Последние лучи солнца ползли снизу вверх по завалинке, добрались до Меркидонова лица, защекотали в ноздрях. Мальчонка наморщил нос, задохнулся на мгновение и громко чихнул, потом так же громко рассмеялся — так чудно, так странно, так хорошо сделалось ему. Он освободил руки из-под тряпья, прикрыл ими мордочку, лучи щекотали тыльную сторону ладоней, и было такое ощущение, словно бы кто ползал по ним. Потом это ползанье прекратилось. Руки стали зябнуть. Маленький Меркидон сообразил, что их надо опять спрятать. Угрелся, повел глазенками вокруг себя. У кромки завалинки, там, куда днем, при солнцепеке, с соломенной крыши падали рыжие прозрачные сосульки, копошились два воробья. Они, по-видимому, охотились за теми красными с черным крестиком на спине букашками, которые раньше всех откликнулись на зов весны и целый день бегали на первой проталине, что образовалась по кромке завалинки. Появлялись они и сейчас, но тут их подстерегали два этих хитрущих воробья. Мальчишка, конечно, не знал ни того, что воробьи — это воробьи, что букашки — это букашки. Но было удивительно наблюдать, как эти шустрые, смелые существа, склюнув по одной-две букашки, тут же запивали трапезу из крохотной лужицы, образовавшейся от растаявших сосулек и уж начавших было покрываться тончайшим коричневатым хрусталиком льда.
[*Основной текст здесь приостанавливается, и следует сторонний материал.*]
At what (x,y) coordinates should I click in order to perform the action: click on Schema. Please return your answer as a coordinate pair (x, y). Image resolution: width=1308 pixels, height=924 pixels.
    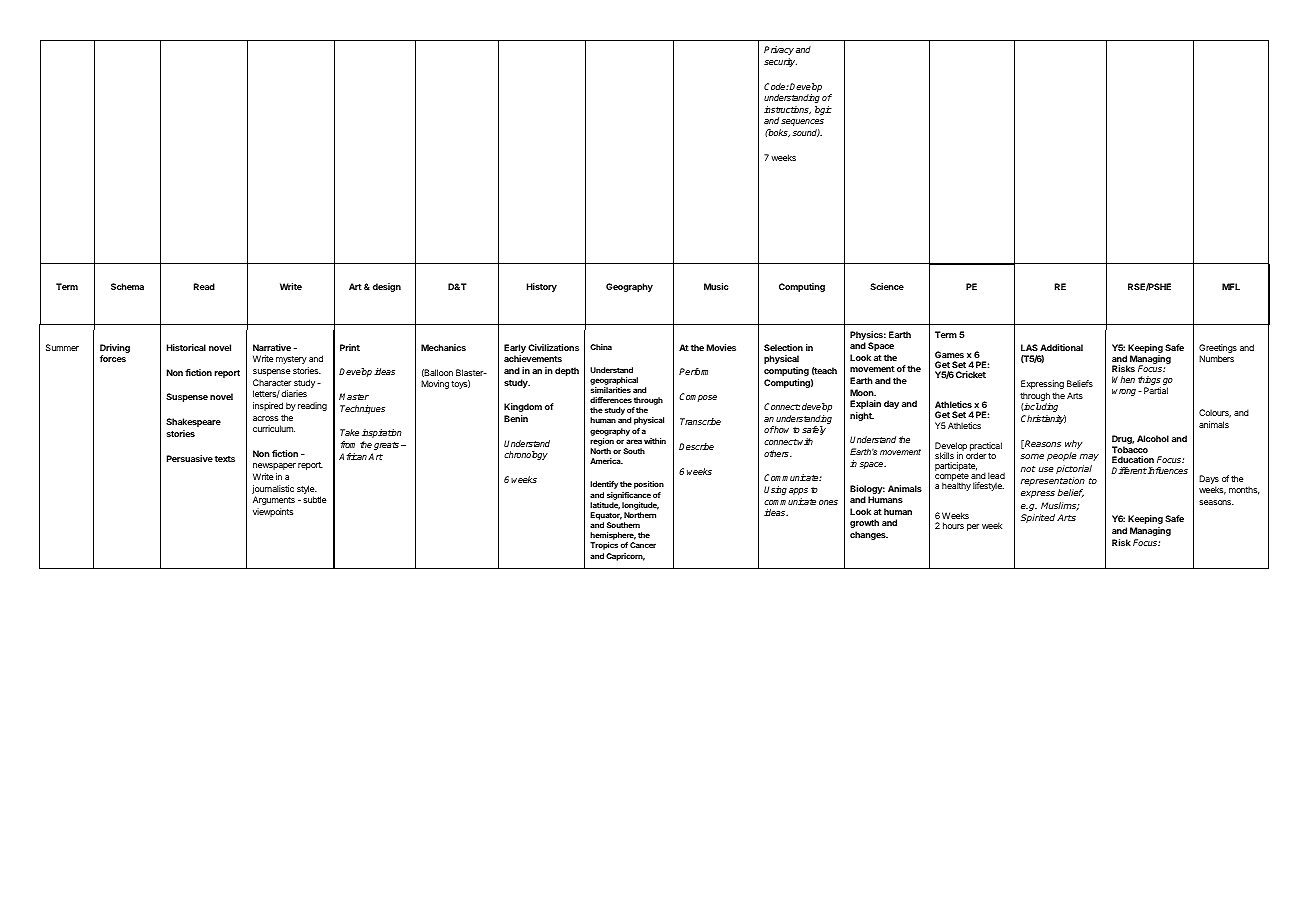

Отвлекло маленького Меркидона какое-то прищелкивание, шипение, кваканье и глуховато-гортанное курлыканье, раздавшееся сверху. Мальчишка поднял глаза, увидал на ветке небольшую — чуть побольше воробья — черную с серебристым вокруг шеи подбивом птицу и не вдруг понял, что это она поет. Птица время от времени начинала часто-часто махать крыльями, раздувать вокруг шеи перышки, и вот тогда-то от нее лилось это курлыканье, это шипение, это похожее на куриное кудахтанье, это кваканье, это щелканье.
Потом, напевшись всласть, скворец улетел. Меркидон долго ждал, когда он прилетит и опять будет петь. Но не дождался, громко, на весь двор заплакал. Заплакал так-то уж безутешно, что испуганная не на шутку мать долго носила его по двору, баюкала. А мальчишка умолк лишь тогда, когда вверху вновь послышалось дивное песнопение скворца. С того дня каждое утро и каждый вечер Меркидон простирал из люльки маленькие свои ручонки в сторону двери и возглашал требовательно:
— Ма… тпруа…
Это означало, что его надо нести на улицу, что там уже поет скворец.
Шестилетнего Меркидона можно было на целый день оставлять одного на подворье. Мальчишка не заскучает, не расплачется, не будет звать маму. Ему будет просто недосуг. Созданный его воображением мир обступал со всех сторон, брал в полон, не оставляя на иное ни единой минуты.
Ранним утром надо было уже выгонять на пастбище коров, причем выгонять непременно в лес — там больше травы. Коровами были яблоки — самое большое яблоко изображало мирского бугая, яблоки помельче — коров, еще мельче — телок-полуторниц, а еще мельче — телят; эти последние паслись особо. Лесом была трава. Высоченный репейник — это дубы; горькие лопухи с алыми пушистыми цветками — это вязы либо карагач; лебеда — это уж ясное дело, что осины. Травка поневзрачнее, полынок ли, подорожник, великолепно сходила за пакленик, курослепник, бересклет, ну и так далее.